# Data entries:
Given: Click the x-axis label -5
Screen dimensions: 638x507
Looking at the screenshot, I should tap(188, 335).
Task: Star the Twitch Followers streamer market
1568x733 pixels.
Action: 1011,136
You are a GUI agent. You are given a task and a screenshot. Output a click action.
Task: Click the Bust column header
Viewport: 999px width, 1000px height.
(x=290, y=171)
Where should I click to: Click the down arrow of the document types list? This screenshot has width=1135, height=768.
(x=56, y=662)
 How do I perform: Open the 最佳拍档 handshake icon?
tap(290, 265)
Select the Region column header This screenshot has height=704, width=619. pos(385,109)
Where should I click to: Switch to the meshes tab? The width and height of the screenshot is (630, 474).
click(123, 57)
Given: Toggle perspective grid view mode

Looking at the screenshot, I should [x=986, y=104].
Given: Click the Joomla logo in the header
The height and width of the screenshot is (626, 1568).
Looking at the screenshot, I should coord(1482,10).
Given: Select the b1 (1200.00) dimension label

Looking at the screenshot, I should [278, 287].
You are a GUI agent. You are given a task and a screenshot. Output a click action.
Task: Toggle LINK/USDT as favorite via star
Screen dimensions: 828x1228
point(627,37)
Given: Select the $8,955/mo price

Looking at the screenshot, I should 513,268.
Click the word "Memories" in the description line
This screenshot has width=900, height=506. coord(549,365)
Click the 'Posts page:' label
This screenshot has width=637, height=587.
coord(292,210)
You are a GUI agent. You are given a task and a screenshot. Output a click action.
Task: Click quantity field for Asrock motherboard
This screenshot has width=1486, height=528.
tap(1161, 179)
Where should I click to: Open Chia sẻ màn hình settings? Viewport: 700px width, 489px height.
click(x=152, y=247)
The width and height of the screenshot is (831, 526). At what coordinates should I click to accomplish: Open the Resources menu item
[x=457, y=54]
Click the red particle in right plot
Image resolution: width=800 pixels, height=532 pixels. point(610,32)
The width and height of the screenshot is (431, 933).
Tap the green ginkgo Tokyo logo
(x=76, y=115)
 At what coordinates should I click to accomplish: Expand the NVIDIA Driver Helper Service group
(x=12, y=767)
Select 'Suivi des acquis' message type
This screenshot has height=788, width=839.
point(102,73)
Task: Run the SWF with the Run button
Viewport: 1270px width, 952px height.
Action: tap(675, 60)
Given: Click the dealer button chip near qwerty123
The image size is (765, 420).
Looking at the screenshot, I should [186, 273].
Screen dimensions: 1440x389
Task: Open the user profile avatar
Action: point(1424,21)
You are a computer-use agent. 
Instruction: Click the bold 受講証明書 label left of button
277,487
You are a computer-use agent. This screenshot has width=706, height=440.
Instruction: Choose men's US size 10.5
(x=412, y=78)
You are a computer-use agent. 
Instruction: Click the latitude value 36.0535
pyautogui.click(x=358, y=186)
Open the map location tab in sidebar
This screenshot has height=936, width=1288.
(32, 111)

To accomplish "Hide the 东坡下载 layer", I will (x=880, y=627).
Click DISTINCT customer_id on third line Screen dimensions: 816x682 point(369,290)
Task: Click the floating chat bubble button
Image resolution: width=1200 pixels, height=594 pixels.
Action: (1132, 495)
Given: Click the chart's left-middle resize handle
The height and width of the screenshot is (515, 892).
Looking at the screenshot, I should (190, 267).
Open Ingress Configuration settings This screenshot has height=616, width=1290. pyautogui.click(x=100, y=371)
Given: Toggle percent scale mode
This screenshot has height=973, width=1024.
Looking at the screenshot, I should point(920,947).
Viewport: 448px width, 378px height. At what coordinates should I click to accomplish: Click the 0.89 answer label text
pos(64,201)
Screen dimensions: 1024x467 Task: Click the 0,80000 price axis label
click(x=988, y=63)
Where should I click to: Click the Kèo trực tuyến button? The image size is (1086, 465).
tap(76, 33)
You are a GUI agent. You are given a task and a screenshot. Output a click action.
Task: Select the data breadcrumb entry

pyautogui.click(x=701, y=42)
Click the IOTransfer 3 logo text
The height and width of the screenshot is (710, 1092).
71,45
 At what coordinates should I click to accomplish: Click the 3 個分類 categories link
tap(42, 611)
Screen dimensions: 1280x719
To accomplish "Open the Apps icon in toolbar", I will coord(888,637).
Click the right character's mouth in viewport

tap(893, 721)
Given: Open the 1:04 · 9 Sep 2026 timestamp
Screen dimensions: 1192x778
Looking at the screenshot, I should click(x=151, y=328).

# Task description:
Whenever a line in the records above contains the string "header", copy that line.

# Solution to this exercise:
Task: Click the Bust column header
Select the Region column header This screenshot has height=704, width=619. pos(385,109)
Given: Click the Joomla logo in the header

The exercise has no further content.